2/10
Strike 2
18 March 2018
Warning: Spoilers
I was excited when this was announced as this was one of my favorite books growing up and I still enjoy re-reading this series. However, I also kept saying "I hope Disney doesn't screw this up again," after the travesty TV version they made in the early 2000s.

Lo and behold, they managed to screw it up again.

Let's start with the few bright spots (and calling them bright spots is even generous). First, I did enjoy the visual depiction of the tesseract. Also, the casting was pretty good. Storm Reid was well cast as Meg, and Mrs. Who and Mrs. Which were also portrayed well, despite that they drastically downplayed Mrs. Which's character.

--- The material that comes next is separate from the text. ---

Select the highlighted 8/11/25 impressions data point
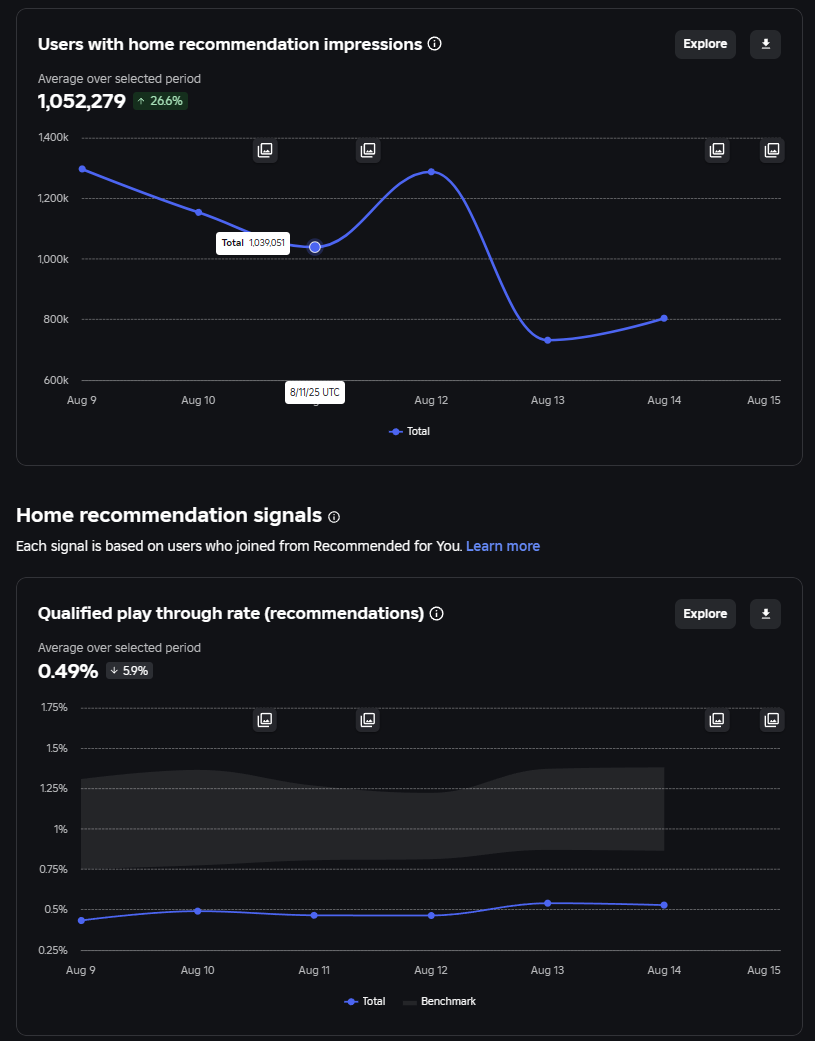 [x=315, y=247]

Now, the bad (and there is a lot of bad). Mrs. Whatsit was changed into a completely negative character who seemed completely inept and pessimistic. Important points in the book (Ixiel and Aunt Beast, for example) were completely ignored and given only cursory mentions so fleeting that you barely even notice it. The Man with Red Eyes is turned into marionette who literally collapses on screen. I get that in the novel he was a "puppet" of IT, but the depiction in the movie was laughable. The ridiculous storm scene when they first arrive on Camazotz came out of nowhere and was so ridiculously portrayed. First, they're struggling to find Charles Wallace, then they go through this ridiculous storm sequence, and when they make it over this wall (which again, was nowhere in the source material), that concern for Charles Wallace is completely gone until he pops out of nowhere saying "here I am." And are Meg and Calvin relieved to see him? Nope. It's more like "meh, okay." The movie completely left out how Calvin and Dr. Murray got back from Camazotz. All of a sudden, they're just back. Poof, no explanation.

I get that certain stories require work to adapt: I didn't get particularly outraged with some of the changes "Prince Caspian" and "Voyage of the Dawn Treader" made in the Narnia series because those were short novels whose structure required adaption to make them cinematic. I wasn't necessarily pleased with all of them, but given the structure of the books, it was understandable that some work had to be done. "A Wrinkle in Time" was different. It's a very linear story which already was very cinematic and could easily translate itself from page to screen. But instead of a faithful adaption, the filmmakers decided to ignore 90% of the source material.

Strike 2, Disney. You've now screwed this same story up twice.